**Task goal:** Give the entries again, exactly as they stand.

**Listed entries:**
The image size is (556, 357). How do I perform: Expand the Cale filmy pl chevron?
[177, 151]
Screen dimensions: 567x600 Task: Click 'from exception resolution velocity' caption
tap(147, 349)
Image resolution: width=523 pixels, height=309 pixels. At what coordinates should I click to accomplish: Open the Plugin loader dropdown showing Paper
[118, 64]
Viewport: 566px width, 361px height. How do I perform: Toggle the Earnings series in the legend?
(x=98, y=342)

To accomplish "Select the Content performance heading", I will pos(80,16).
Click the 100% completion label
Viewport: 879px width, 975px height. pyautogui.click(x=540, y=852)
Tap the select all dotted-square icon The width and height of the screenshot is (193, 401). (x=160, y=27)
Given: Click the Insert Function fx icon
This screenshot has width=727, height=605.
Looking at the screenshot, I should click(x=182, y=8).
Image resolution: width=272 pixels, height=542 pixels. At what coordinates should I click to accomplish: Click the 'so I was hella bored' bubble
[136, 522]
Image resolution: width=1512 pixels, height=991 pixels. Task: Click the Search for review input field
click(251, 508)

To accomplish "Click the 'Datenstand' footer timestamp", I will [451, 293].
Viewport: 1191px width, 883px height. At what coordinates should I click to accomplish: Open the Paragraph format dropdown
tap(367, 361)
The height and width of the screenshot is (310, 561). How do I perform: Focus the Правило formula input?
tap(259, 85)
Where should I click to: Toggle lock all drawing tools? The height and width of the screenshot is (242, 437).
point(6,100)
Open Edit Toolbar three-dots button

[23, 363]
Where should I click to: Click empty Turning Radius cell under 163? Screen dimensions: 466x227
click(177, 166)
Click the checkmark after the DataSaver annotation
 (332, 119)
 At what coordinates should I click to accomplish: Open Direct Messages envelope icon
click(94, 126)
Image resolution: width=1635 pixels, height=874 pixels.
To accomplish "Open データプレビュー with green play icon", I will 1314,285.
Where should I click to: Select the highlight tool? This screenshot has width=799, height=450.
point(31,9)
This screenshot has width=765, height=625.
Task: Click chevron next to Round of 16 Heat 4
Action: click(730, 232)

**Written answer:**
The image size is (556, 357). How do I perform: Expand the Cale filmy pl chevron?
[177, 151]
Screen dimensions: 567x600 Task: Click 'from exception resolution velocity' caption
tap(147, 349)
Image resolution: width=523 pixels, height=309 pixels. At what coordinates should I click to accomplish: Open the Plugin loader dropdown showing Paper
[118, 64]
Viewport: 566px width, 361px height. How do I perform: Toggle the Earnings series in the legend?
(x=98, y=342)

To accomplish "Select the Content performance heading", I will pos(80,16).
Click the 100% completion label
Viewport: 879px width, 975px height. pyautogui.click(x=540, y=852)
Tap the select all dotted-square icon The width and height of the screenshot is (193, 401). (x=160, y=27)
Given: Click the Insert Function fx icon
This screenshot has width=727, height=605.
Looking at the screenshot, I should click(x=182, y=8).
Image resolution: width=272 pixels, height=542 pixels. At what coordinates should I click to accomplish: Click the 'so I was hella bored' bubble
[136, 522]
Image resolution: width=1512 pixels, height=991 pixels. Task: Click the Search for review input field
click(251, 508)

To accomplish "Click the 'Datenstand' footer timestamp", I will [451, 293].
Viewport: 1191px width, 883px height. At what coordinates should I click to accomplish: Open the Paragraph format dropdown
tap(367, 361)
The height and width of the screenshot is (310, 561). How do I perform: Focus the Правило formula input?
tap(259, 85)
Where should I click to: Toggle lock all drawing tools? The height and width of the screenshot is (242, 437).
point(6,100)
Open Edit Toolbar three-dots button

[23, 363]
Where should I click to: Click empty Turning Radius cell under 163? Screen dimensions: 466x227
click(177, 166)
Click the checkmark after the DataSaver annotation
 (332, 119)
 At what coordinates should I click to accomplish: Open Direct Messages envelope icon
click(94, 126)
Image resolution: width=1635 pixels, height=874 pixels.
To accomplish "Open データプレビュー with green play icon", I will 1314,285.
Where should I click to: Select the highlight tool? This screenshot has width=799, height=450.
point(31,9)
This screenshot has width=765, height=625.
Task: Click chevron next to Round of 16 Heat 4
Action: click(730, 232)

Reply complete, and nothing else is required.